The greatest homily of Jewish history
is Jews' survival, a great mystery
which it's impossible to overhype,
based on the theme of their great anthem, hope.
The last part of this poem was inspired by an emotional outburst that I had after Gerald Duchovnay told Linda, Florence Zhou and me about how he teaches students in Texas about the Holocaust by using the Shoah to explain to them "the holocaust in Sudan."
Ed Rothstein ("Memories of Holocaust, Fortified, " NYT,4/22/11) writes from Skokie:
Before the $45 million Illinois Holocaust Museum & Education Center opened here two years ago, there was some urgency in completing its 65,000-square-foot building, which now stands so incongruously monumental in the midst of Chicago's suburban landscape. At one time,7,000 Jews bearing the scars of the Holocaust had lived in Skokie with their families, and they were aging. Many had contributed artifacts to the museum; some participated when it was just a storefront on Main Street; some had their oral histories recorded for its exhibition and their lives chronicled in the institution's imposing companion book, "Memory and Legacy."…..

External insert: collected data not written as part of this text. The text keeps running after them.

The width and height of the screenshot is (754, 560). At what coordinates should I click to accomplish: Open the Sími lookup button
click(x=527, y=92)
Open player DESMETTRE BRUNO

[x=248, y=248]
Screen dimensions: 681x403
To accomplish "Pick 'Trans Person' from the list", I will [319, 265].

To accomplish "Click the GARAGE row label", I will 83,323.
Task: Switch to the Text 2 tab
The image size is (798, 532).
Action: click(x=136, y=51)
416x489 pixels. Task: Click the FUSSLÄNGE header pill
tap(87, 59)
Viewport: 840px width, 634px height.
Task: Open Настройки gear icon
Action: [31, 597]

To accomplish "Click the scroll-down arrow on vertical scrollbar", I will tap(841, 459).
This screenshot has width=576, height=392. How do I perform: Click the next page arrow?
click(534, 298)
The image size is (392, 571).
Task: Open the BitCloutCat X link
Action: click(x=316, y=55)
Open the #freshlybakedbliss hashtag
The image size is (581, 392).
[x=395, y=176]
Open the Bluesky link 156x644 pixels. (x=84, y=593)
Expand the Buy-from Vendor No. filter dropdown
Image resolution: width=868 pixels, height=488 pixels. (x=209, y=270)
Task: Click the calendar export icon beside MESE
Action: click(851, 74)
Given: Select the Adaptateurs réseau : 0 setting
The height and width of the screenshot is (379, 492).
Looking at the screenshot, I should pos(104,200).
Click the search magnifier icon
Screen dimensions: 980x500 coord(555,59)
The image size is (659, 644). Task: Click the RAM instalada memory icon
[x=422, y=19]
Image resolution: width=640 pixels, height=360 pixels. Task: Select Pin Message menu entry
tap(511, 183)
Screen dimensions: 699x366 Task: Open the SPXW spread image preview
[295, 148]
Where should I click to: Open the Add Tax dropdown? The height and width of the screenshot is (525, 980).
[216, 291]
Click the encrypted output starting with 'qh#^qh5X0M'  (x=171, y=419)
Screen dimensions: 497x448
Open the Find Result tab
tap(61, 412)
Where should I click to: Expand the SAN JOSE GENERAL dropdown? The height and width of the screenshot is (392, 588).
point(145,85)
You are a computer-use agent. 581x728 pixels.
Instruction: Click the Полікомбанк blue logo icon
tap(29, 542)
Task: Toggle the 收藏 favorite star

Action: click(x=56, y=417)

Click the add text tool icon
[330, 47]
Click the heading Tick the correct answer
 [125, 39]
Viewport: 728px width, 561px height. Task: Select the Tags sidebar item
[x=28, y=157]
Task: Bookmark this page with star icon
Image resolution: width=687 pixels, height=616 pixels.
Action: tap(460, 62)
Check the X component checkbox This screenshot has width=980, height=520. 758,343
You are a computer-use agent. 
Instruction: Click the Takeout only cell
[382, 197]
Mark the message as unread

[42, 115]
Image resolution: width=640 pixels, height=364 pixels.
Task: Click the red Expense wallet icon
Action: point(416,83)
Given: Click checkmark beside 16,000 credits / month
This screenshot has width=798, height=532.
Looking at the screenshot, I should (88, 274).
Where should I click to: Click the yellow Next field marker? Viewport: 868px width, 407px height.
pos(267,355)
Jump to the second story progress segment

If we want to find a lesson in the events, for example, is it that individuals should not be bystanders or that nations should not be appeasers? Is the lesson that everybody should have a social conscience, or that a different kind of political action is needed when such forces emerge? Was the Holocaust a product of intolerance or an expression of more specific archetypal hatreds?
One of the challenges faced by Holocaust museums as survivors die is to understand their experience by seeing it through more than their eyes, to examine the past without homogenizing it with platitudes, to offer history without homily.
This poem echoes one that I wrote on 2/17/09, inspired by a statement by the Lubavitcher Rebbe:
TOMORROW MORNING, EARLY
"Will there be another holocaust? "
they asked the Rebbe of Lubavitch.
For an answer he was never lost.
"Of course there will be. Man is savage."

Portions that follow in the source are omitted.